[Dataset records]
--

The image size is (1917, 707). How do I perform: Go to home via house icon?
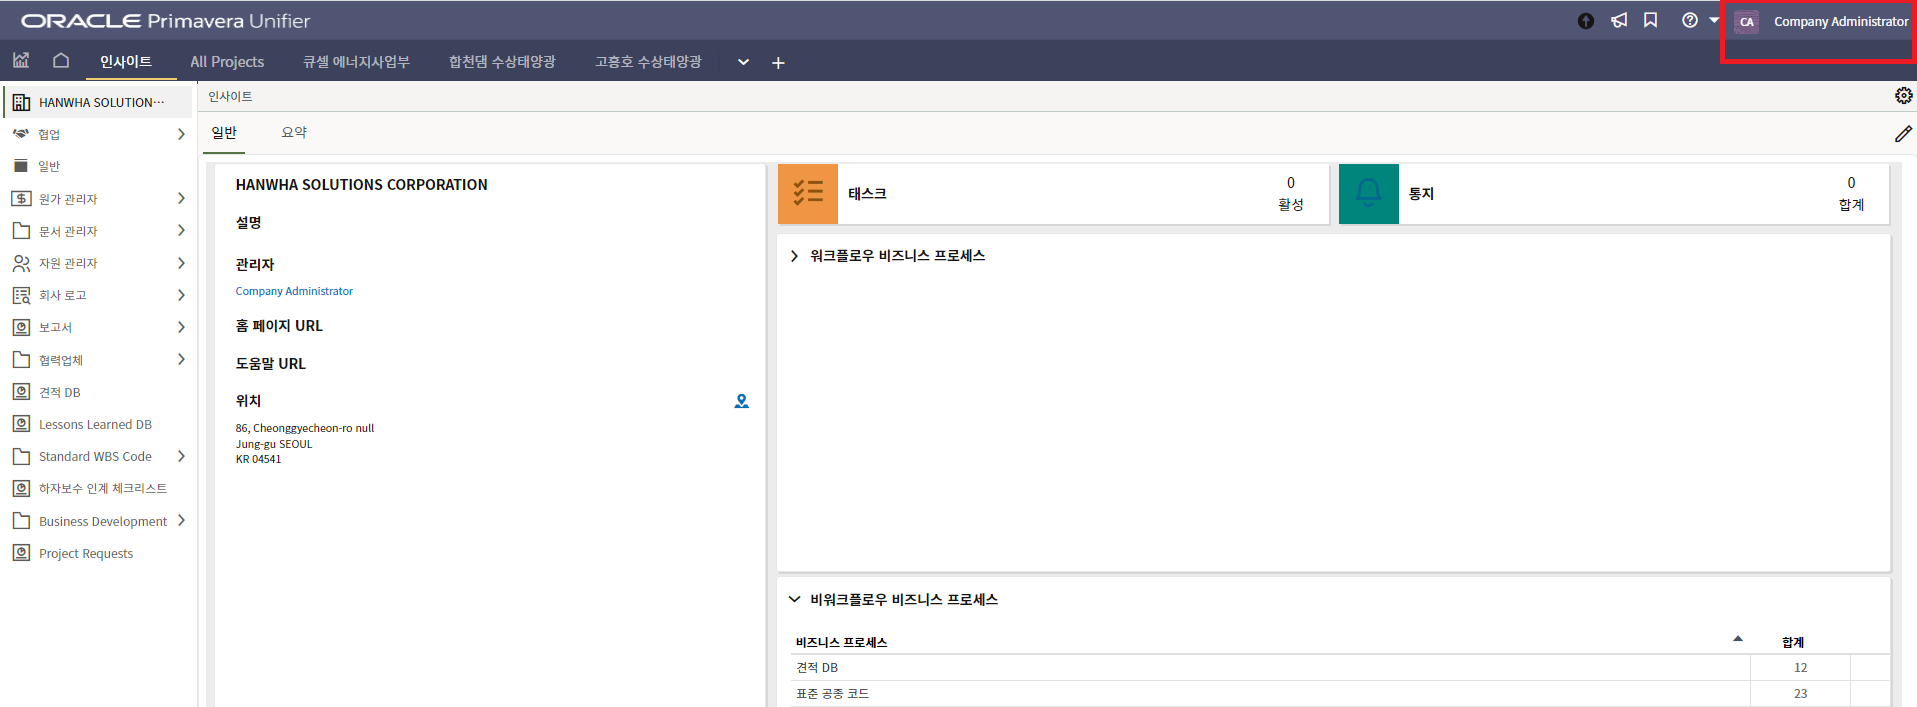(61, 61)
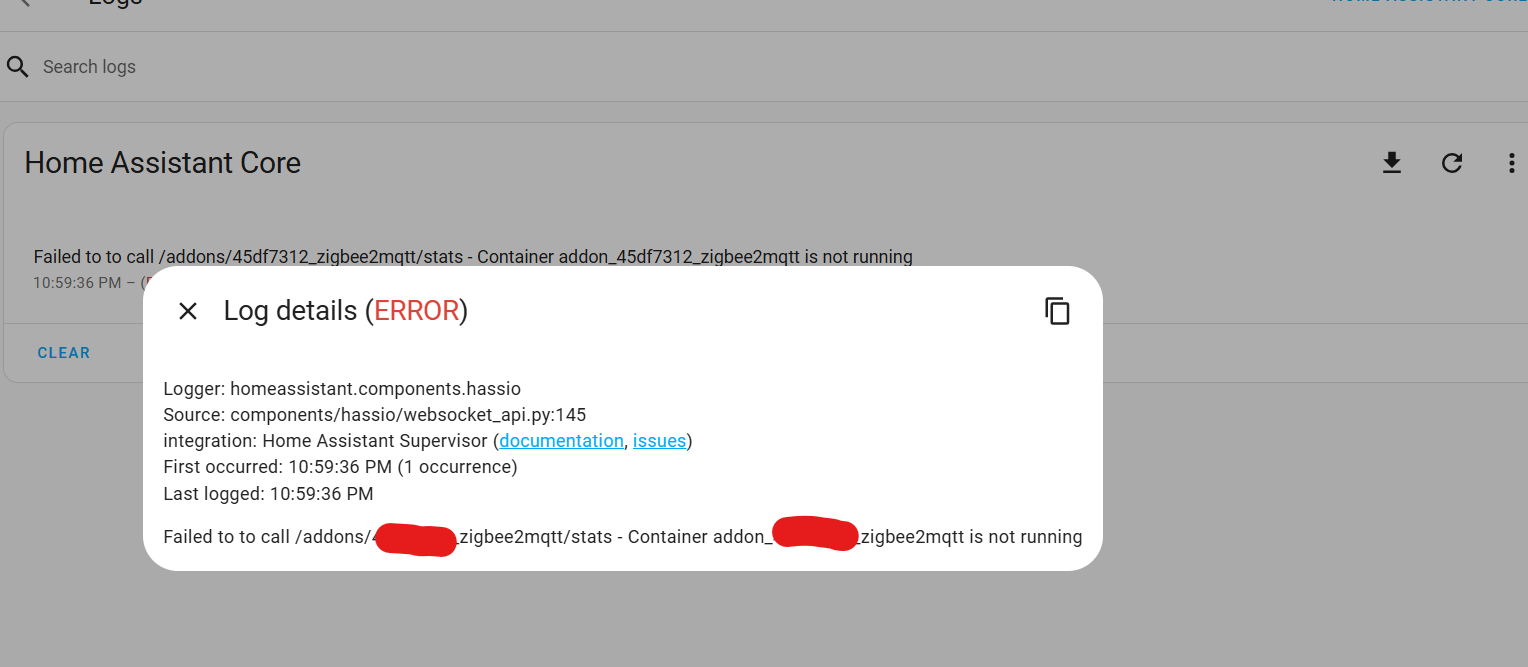Click inside the Search logs field
The image size is (1528, 667).
pos(200,66)
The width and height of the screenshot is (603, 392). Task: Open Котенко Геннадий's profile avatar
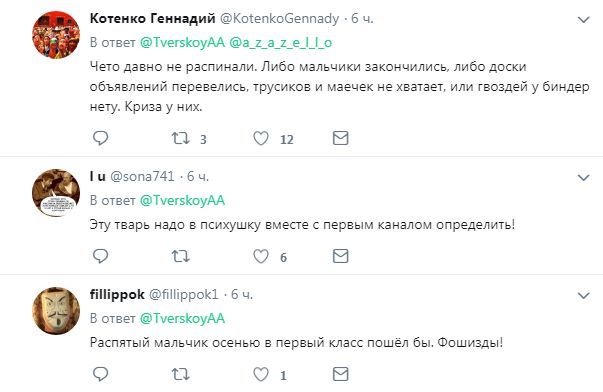[56, 35]
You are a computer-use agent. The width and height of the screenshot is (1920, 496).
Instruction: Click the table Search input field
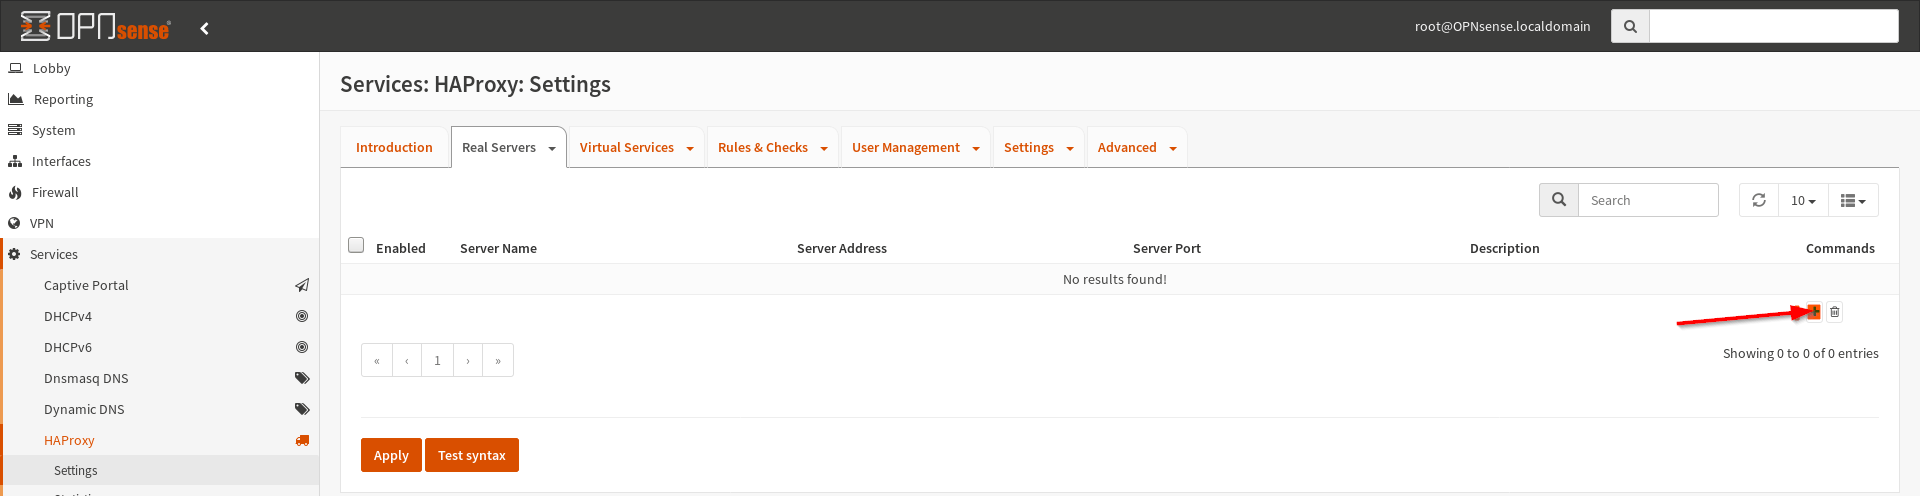[x=1647, y=200]
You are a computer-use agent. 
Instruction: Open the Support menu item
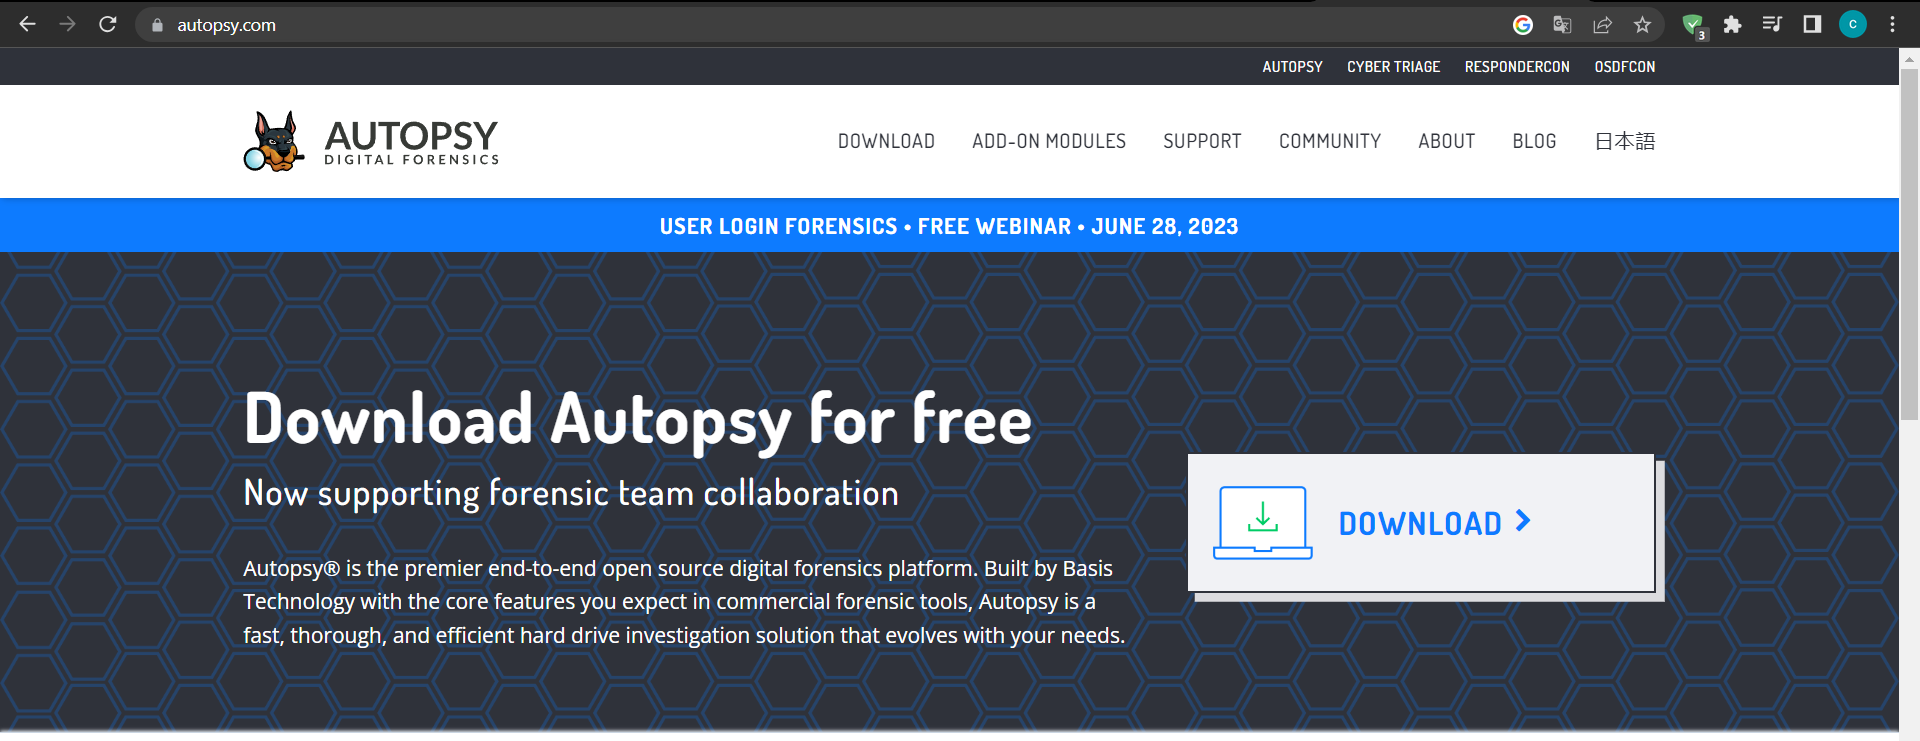[x=1202, y=142]
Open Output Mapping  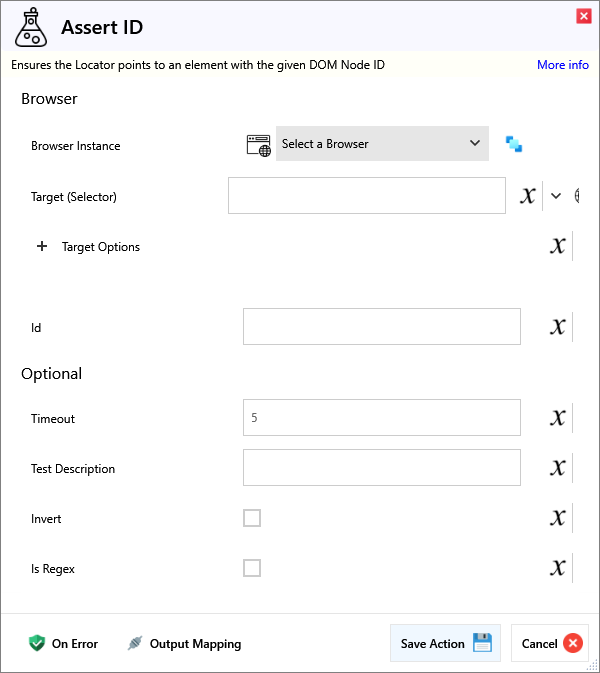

--

[GOAL OF THE EXERCISE] Nothing in the entries above should change when they are printed again, except that the pictures are dropped.

[OUTPUT BELOW]
The image size is (1917, 707). How do I perform: Go to home via house icon?
(61, 61)
Click inside the Search logs field
The image size is (1528, 667).
pos(200,66)
The width and height of the screenshot is (603, 392). Task: Open Котенко Геннадий's profile avatar
[56, 35]
You are a computer-use agent. The width and height of the screenshot is (1920, 496).
Instruction: Click the table Search input field
[x=1647, y=200]
You are a computer-use agent. 
Instruction: Open the Support menu item
[x=1202, y=142]
Open Output Mapping  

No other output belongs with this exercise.